Lear Corp. plans to build a $29.3 million automotive seating plant at General Motors' largely abandoned Buick City complex.

Michigan's economic development board on Tuesday approved state incentives designed to snag least 1,500 new jobs, including more than 400 to be created by an auto supplier that wants to build a seating assembly plant in the embattled city of Flint.

Southfield-based Lear Corp., which makes automotive seating and electrical systems, will qualify for a grant worth up to $4.35 million if it adds 435 jobs by mid-2020 at the new $29.3 million facility to be constructed on the site of General Motors' largely abandoned former Buick City complex.

Impoverished Flint is still recovering from a man-made crisis in which the water supply was tainted with lead. Lear will get a $10,000 incentive for each job that goes to a city resident and $5,000 for each non-resident hired.

Lear chose Michigan over Mexico for the project, which will support seating for a full-size truck program, according to a memo prepared for the Michigan Strategic Fund Board.

The board also approved two other big incentive packages Tuesday.

One is a $2.5 million grant to secure Reading, Pennsylvania-based Penske Logistics LLC's planned addition of 403 jobs by October 2021 at a new Midwest distribution warehouse in Romulus that could cost up to $98.6 million.
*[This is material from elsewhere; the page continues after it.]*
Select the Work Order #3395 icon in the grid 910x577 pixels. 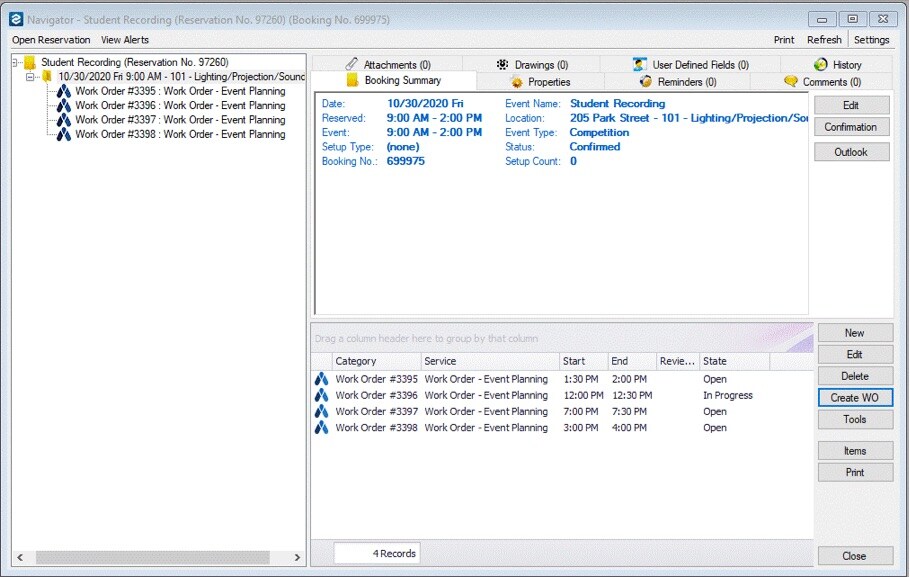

The Michigan Economic Development Corp. said the incentive was needed because competitor Indiana's corporate income tax is set to decline.

The other project is a $2.9 million grant for LG Electronics USA Inc. to spend up to $25 million and create 292 jobs in Hazel Park and Troy by the end of 2021. LG plans to open a renewable battery plant in Hazel Park to supply the auto industry and to also expand its engineering and design facility in Troy.

The company had also considered locations in Ohio, Indiana and China, according to state memo.